The upper bound, therefore, relies on us being able to characterize the VC dimension of the union of two completely “disjoint” hypothesis sets. We are, in particular, concerned with the bound:

\[ \begin{equation} m_{\left({\mathcal{H}}_{i} \cup {\mathcal{H}}_j\right)}(N) \leq m_{{\mathcal{H}}_i}(N) + m_{{\mathcal{H}}_j}(N) \leq \sum_{i = 0}^{d_i} {N \choose i} + \sum_{i = 0}^{d_j} {N \choose i} \tag{2} \end{equation} \]

With hindsight, we set \(N = d_i + d_j + 1\) and demonstrate that \(m_{{\mathcal{H}}_i}(d_i + d_j + 1) + m_{{\mathcal{H}}_j}(d_i + d_j + 1) = 2^{d_i + d_j + 1}\). This will lead to the conclusion that \(d_{VC({\mathcal{H}}_i \cup {\mathcal{H}}_j)} \leq d_{VC}({\mathcal{H}}_i) + d_{VC}({\mathcal{H}}_j) + 1\).

\[ m_{{\mathcal{H}}_i}(d_i + d_j + 1) + m_{{\mathcal{H}}_j}(d_i + d_j + 1) =\\ =\sum_{i = 0}^{d_i} {d_i + d_j + 1 \choose i} + \sum_{i = 0}^{d_j} {d_i + d_j + 1 \choose i} =\\ = \left(1 + \frac{(d_i + d_j + 1)!}{1!(d_i + d_j)!} + \frac{(d_i + d_j + 1)!}{2!(d_i + d_j - 1)!} +\cdots+ \frac{(d_i + d_j + 1)!}{d_i!(d_j + 1)!}\right) + \\ + \left(1 + \frac{(d_i + d_j + 1)!}{1!(d_i + d_j)!} + \frac{(d_i + d_j + 1)!}{2!(d_i + d_j - 1)!} +\cdots+ \frac{(d_i + d_j + 1)!}{d_j!(d_i + 1)!}\right) \] We now note that the last two summations are essentially the same in reverse. In particular, they can be seen as a single summation:

\[ \begin{equation} \left(1 + \frac{(d_i + d_j + 1)!}{1!(d_i + d_j)!} + \cdots + \frac{(d_i + d_j + 1)!}{d_i!(d_j + 1)!} + \frac{(d_i + d_j + 1)!}{(d_i + 1)!d_j!} + \cdots + \frac{(d_i + d_j + 1)!}{(d_i + d_j)!1!} + 1 \right) =\\ = \sum_{i = 0}^{d_i + d_j + 1}{d_i + d_j + 1 \choose i} = 2^{d_i+d_j+1} \tag{3} \end{equation} \]

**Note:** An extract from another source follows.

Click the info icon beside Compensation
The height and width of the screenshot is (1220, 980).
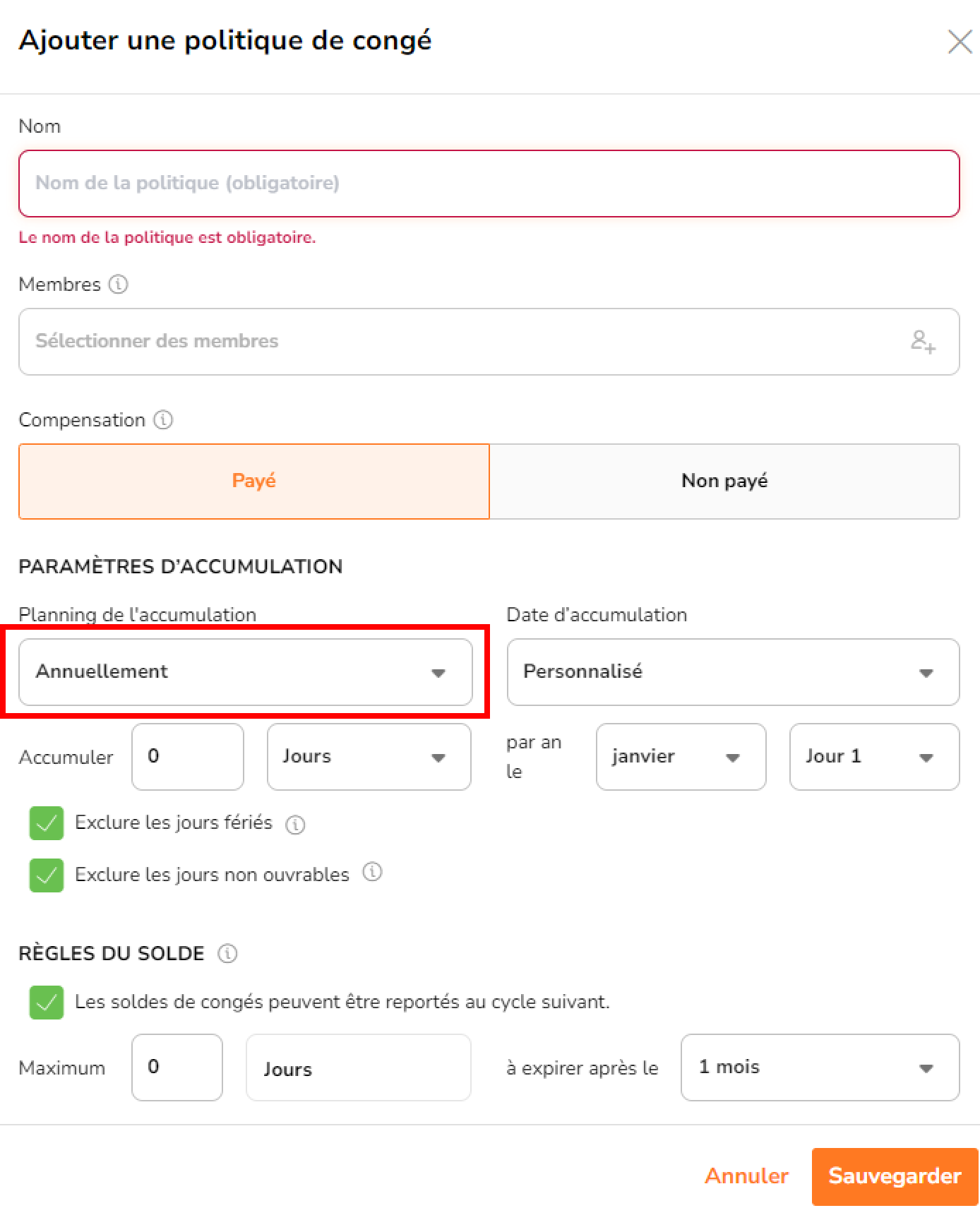(163, 420)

It follows from Eqs. (2) and (3) that \(m_{\left({\mathcal{H}}_{i} \cup {\mathcal{H}}_j\right)}(N) \leq 2^{d_i+d_j+1}\). In other words, \(d_{VC({\mathcal{H}}_i \cup {\mathcal{H}}_j)} \leq d_{VC}({\mathcal{H}}_i) + d_{VC}({\mathcal{H}}_j) + 1\). \(\blacksquare\)

As a corollary, we have that:

\[ \max\{d_{VC}({\mathcal{H}}_k)\} \leq d_{VC}\left(\bigcup_{k = 1}^k{\mathcal{H}}_k\right) \leq \sum_{i=1}^{K}\left(d_{VC}({\mathcal{H}}_i) + 1\right) = K - 1 + \sum_{k=1}^{K}d_{VC}({\mathcal{H}}_k) \]

which finally takes us to answer \(e\).